=== INSTRUCTIONS FOR THE TASK ===
Each record is to be printed again exactly, though not its pictures.

** Opening AVAILABLE DATA block **

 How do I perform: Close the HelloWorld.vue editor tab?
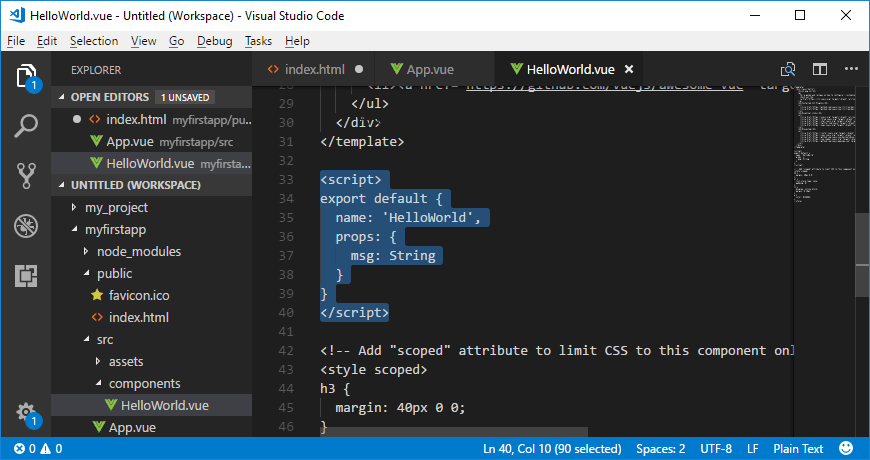[629, 70]
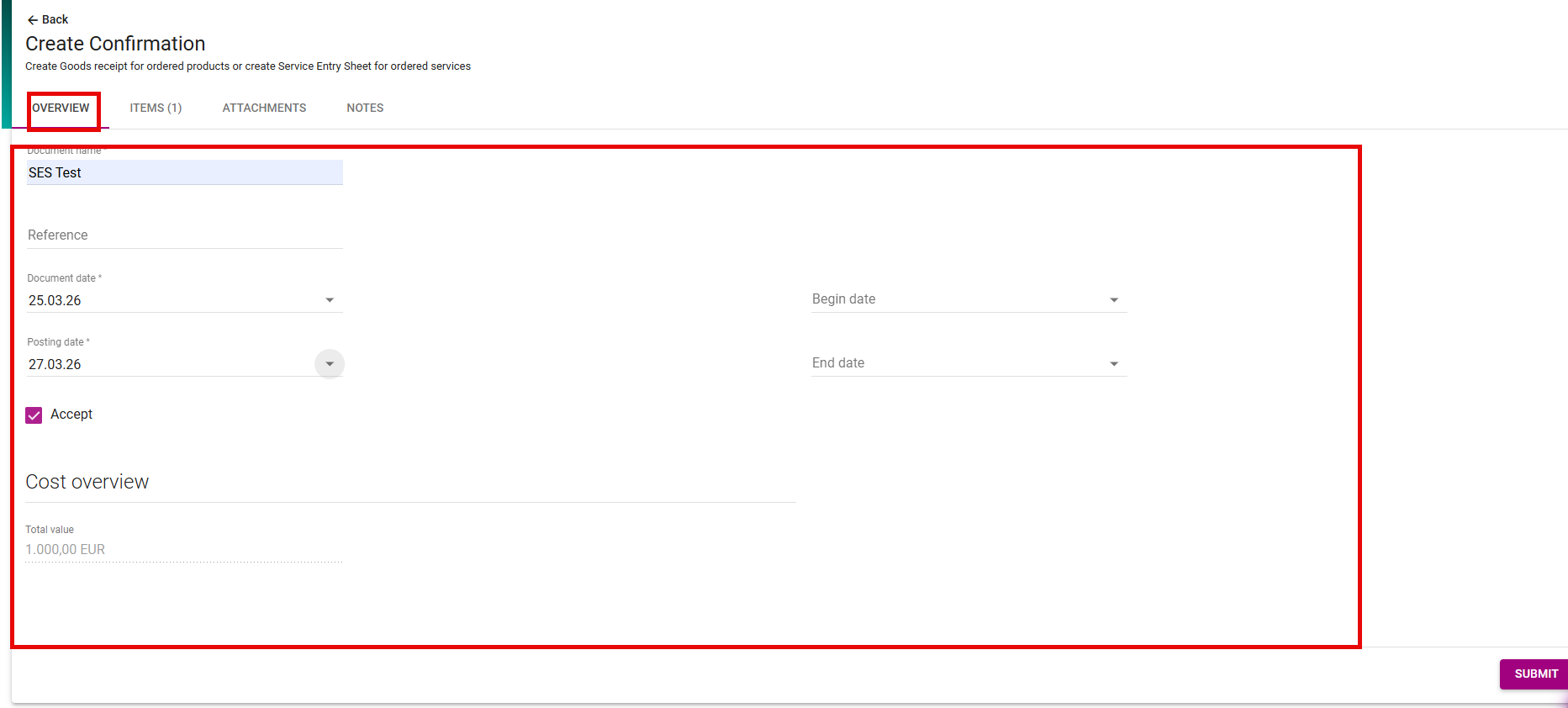Select the Notes tab
The width and height of the screenshot is (1568, 708).
coord(365,108)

** Closing AVAILABLE DATA block **

=== TASK ANSWER ===
 How do I perform: Close the HelloWorld.vue editor tab?
[629, 70]
Select the Notes tab
The width and height of the screenshot is (1568, 708).
coord(365,108)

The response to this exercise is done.